A enfermeira reforça que o medicamento deve ser tomado todos os dias e que começa a fazer efeito após sete dias, para relação anal, e 20 dias de uso, para relação vaginal. “Eu fiquei super feliz em saber que, mesmo sendo um Estado tão pequeno, o SUS disponibiliza uma estrutura mínima e acolhedora pra receber os pacientes do programa da PreP”, destacou Geovanni.

Geovanni Cavalcante  e a enfermeira Gorete Soares. (Foto: Arquivo pessoal)

Vale considerar que, assim como todo medicamento, a PrEP também pode apresentar efeitos colaterais: “A curto prazo, efeitos catedrais gastrointestinais, como náuseas e dor abdominal, que melhoram com o decorrer do tempo, e a longo prazo, alterações ósseas e renais, que são revertidas, após suspensão da medicação. Por isso, é uma tecnologia preventiva, que não pode ser utilizada sem acompanhamento de profissional da Saúde”, explica o médico Dyemison.

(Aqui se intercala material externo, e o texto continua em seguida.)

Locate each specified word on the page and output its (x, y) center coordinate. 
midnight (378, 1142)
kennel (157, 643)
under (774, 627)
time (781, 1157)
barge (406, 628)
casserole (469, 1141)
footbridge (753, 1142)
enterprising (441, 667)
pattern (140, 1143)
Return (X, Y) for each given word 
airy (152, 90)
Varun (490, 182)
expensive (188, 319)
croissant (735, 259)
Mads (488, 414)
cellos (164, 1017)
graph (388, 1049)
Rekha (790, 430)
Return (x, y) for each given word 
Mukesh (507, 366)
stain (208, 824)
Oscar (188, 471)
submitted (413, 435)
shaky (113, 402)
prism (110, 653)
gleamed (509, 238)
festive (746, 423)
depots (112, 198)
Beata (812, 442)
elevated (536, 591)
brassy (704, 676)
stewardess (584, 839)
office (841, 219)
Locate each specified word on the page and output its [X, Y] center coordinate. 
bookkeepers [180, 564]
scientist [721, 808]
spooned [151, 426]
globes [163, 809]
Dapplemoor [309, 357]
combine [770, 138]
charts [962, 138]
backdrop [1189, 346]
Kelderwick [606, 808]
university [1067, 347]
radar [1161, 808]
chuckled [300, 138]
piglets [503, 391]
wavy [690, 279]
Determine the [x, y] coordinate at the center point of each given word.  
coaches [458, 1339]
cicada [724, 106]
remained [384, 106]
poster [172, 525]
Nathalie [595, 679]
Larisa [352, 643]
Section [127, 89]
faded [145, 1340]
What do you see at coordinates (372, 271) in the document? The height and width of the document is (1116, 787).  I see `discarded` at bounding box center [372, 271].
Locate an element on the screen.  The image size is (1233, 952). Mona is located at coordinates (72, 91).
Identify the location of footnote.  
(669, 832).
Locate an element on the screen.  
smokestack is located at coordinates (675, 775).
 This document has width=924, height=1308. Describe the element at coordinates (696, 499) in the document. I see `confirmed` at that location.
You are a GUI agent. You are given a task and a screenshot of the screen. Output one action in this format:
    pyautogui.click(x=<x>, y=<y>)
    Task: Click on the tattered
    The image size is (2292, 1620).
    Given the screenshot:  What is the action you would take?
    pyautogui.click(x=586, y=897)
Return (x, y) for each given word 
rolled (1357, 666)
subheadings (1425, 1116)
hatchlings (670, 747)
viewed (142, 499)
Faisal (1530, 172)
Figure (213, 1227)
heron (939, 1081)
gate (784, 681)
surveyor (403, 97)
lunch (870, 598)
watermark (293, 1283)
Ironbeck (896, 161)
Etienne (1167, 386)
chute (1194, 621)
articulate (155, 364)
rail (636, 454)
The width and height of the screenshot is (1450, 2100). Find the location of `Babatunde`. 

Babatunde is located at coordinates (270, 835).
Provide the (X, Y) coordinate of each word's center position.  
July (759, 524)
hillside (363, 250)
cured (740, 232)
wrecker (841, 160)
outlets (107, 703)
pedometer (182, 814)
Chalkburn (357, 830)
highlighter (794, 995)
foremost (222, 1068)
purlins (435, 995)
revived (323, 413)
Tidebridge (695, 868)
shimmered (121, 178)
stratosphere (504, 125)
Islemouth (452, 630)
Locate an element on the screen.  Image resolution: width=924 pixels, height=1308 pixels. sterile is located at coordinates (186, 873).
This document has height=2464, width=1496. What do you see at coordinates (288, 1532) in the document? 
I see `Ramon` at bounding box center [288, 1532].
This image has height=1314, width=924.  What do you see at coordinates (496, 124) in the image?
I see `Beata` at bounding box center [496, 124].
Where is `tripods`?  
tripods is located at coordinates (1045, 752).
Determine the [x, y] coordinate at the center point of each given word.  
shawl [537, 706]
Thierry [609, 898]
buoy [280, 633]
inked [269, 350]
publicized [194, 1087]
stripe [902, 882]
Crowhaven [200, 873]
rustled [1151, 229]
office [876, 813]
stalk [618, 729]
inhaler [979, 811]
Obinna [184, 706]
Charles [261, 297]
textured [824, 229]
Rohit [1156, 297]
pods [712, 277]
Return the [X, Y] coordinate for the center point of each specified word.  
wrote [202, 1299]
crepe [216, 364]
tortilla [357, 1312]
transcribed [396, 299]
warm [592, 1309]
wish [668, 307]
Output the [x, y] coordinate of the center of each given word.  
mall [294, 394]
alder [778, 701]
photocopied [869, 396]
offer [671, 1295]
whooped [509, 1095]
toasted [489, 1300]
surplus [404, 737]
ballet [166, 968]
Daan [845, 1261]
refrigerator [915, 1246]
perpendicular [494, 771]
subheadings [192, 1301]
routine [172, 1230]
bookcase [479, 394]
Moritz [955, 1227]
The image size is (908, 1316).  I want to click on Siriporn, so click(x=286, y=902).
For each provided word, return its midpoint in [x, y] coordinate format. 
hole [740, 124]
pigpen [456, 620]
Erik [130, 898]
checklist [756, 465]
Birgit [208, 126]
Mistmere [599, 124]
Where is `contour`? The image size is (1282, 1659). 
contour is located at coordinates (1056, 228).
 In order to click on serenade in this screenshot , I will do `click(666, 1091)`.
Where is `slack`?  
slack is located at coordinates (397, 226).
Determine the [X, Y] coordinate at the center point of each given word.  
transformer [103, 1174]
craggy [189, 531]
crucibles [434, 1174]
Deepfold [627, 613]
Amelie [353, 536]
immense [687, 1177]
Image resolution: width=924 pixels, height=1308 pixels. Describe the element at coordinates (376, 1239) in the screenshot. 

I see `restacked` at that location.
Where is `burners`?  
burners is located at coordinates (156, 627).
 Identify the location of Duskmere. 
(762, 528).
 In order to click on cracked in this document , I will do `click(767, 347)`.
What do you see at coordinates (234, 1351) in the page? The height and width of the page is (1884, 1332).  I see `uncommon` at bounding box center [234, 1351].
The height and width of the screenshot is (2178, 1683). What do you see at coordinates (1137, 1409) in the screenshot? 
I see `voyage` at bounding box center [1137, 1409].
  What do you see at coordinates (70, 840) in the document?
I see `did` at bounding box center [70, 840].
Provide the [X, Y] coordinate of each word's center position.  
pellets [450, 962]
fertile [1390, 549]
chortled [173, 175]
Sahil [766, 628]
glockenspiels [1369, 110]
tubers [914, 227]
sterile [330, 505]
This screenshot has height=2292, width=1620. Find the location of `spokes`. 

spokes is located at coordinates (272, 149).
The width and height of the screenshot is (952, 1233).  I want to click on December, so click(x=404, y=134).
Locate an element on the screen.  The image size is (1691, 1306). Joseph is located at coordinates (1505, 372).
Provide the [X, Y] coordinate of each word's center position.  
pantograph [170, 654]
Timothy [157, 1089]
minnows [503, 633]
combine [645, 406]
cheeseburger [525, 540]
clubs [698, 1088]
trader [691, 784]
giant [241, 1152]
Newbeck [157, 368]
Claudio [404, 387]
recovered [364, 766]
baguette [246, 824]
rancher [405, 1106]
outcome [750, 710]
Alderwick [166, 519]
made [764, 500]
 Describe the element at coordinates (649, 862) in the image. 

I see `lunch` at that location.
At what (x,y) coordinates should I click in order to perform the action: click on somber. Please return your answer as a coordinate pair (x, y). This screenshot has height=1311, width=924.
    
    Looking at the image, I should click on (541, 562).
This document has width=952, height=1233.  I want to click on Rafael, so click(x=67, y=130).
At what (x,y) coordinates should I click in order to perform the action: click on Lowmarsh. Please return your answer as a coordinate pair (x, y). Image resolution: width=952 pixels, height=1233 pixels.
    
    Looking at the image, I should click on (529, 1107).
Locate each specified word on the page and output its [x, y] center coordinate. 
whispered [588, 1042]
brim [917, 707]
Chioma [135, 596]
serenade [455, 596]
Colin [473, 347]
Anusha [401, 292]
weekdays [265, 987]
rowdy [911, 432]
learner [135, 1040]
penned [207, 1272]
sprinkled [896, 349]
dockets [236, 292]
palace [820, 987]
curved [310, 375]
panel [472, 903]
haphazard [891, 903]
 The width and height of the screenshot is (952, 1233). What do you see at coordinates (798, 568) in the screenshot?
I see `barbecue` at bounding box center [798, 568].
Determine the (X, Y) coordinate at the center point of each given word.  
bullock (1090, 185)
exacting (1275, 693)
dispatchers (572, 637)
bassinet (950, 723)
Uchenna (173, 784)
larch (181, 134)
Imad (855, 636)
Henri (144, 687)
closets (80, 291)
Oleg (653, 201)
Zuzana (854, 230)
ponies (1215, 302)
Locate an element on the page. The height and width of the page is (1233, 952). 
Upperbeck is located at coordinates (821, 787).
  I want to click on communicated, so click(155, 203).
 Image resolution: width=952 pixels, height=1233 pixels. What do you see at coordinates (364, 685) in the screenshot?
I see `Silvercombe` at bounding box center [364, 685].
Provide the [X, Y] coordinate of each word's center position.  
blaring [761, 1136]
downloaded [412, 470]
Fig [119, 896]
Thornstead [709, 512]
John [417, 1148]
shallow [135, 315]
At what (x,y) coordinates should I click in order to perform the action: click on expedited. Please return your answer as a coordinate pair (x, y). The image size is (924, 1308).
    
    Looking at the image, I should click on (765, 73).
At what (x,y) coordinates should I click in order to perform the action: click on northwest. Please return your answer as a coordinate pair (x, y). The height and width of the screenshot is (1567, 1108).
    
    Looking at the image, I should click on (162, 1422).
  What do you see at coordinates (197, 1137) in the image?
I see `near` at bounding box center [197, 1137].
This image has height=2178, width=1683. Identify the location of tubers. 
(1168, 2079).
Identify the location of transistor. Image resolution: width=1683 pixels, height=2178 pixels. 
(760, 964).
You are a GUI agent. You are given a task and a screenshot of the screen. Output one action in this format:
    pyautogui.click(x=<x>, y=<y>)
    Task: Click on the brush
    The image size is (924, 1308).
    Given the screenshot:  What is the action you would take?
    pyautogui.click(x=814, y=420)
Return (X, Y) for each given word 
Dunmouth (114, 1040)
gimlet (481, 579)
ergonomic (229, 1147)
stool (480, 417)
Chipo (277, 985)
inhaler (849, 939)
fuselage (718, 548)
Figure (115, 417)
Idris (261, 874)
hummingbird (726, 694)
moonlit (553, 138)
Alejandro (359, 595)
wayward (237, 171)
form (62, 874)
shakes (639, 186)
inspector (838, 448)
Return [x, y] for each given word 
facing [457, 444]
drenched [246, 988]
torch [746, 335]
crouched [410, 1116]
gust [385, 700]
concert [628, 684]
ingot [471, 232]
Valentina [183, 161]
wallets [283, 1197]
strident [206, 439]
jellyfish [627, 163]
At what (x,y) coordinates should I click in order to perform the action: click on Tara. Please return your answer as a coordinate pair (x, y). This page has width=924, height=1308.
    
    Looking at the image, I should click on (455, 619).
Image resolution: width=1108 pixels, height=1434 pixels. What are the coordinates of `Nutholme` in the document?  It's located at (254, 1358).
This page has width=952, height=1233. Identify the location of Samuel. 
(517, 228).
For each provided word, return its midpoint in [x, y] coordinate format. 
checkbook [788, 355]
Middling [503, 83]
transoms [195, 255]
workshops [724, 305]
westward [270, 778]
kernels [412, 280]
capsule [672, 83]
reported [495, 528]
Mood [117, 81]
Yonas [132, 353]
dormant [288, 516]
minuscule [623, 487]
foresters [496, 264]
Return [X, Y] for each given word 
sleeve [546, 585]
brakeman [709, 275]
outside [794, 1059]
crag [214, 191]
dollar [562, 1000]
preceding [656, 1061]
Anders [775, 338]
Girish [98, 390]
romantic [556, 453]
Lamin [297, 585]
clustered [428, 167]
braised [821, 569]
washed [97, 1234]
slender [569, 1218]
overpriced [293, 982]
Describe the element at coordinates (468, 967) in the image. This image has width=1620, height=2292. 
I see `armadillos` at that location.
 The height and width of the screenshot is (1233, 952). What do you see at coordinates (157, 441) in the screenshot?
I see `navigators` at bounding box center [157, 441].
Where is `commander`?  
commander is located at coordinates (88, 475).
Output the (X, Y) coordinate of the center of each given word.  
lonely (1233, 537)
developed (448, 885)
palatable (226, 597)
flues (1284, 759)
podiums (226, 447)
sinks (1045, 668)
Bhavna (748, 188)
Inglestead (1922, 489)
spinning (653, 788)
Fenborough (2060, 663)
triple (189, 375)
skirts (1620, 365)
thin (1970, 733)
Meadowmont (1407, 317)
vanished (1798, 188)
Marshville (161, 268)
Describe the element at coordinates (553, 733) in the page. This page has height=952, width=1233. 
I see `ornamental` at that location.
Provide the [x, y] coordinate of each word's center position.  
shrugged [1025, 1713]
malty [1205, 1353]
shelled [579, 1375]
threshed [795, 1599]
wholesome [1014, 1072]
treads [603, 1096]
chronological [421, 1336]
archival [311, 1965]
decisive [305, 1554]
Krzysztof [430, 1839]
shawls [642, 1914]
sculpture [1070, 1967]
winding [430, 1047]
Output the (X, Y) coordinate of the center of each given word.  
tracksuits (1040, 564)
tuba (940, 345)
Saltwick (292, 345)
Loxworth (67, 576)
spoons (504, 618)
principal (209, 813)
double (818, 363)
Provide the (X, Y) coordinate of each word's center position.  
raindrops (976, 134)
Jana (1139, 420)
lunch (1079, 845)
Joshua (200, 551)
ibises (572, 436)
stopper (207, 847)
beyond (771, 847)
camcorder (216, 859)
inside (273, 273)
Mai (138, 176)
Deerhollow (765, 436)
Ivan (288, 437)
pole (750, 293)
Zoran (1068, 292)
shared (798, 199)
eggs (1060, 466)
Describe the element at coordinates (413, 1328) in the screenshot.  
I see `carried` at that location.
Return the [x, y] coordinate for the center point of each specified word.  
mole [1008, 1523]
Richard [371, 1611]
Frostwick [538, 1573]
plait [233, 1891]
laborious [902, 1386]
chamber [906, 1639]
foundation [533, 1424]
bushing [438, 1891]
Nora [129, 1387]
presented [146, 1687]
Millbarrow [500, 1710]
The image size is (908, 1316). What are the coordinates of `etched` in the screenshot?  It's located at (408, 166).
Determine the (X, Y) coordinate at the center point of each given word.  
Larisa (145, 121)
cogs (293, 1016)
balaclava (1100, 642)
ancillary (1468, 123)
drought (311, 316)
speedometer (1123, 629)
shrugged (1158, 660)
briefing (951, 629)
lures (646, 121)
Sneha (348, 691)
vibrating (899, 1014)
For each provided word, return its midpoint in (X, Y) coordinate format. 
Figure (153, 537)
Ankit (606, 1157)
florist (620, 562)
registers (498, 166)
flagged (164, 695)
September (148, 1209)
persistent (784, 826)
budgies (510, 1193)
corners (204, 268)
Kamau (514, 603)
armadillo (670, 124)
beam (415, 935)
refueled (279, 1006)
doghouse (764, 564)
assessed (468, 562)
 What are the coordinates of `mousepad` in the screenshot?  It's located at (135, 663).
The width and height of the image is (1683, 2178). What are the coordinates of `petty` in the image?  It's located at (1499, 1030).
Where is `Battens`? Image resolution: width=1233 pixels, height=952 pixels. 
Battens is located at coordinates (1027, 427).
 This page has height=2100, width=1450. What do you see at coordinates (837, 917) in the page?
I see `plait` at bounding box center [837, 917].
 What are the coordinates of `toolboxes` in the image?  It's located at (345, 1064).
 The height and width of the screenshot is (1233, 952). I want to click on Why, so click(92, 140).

Apesar do aumento na procura pelo método preventivo, Gorete explica que o desafio ainda é informar o público que mais necessita da prevenção. “No consultório, quem vem procurar são pessoas que já tem um bom nível de esclarecimento, pessoas que já se previnem e estão atrás de mais uma forma de prevenção. O público que mais precisa de prevenção é o publico carente, que não tem conhecimento e acesso à rede de Saúde, e é esse público que que falta no meu ambulatório. É nesse público que eu preciso chegar, que, através das políticas públicas, a gente não tem conseguido, até pelas falta delas”, afirma.

Segundo a chefe do Núcleo Técnico Estadual de ISTs, o Estado tem trabalhado para oferecer tanto a PrEP quanto a PEP, em mais municípios. “Temos trabalhado por meio de pactuação em CIB, para que os municípios, principalmente os que recebem recurso financeiro de incentivo, a exemplo da capital, qualifiquem a rede e possam ofertar serviços de qualidade”, afirma Suilany Souza.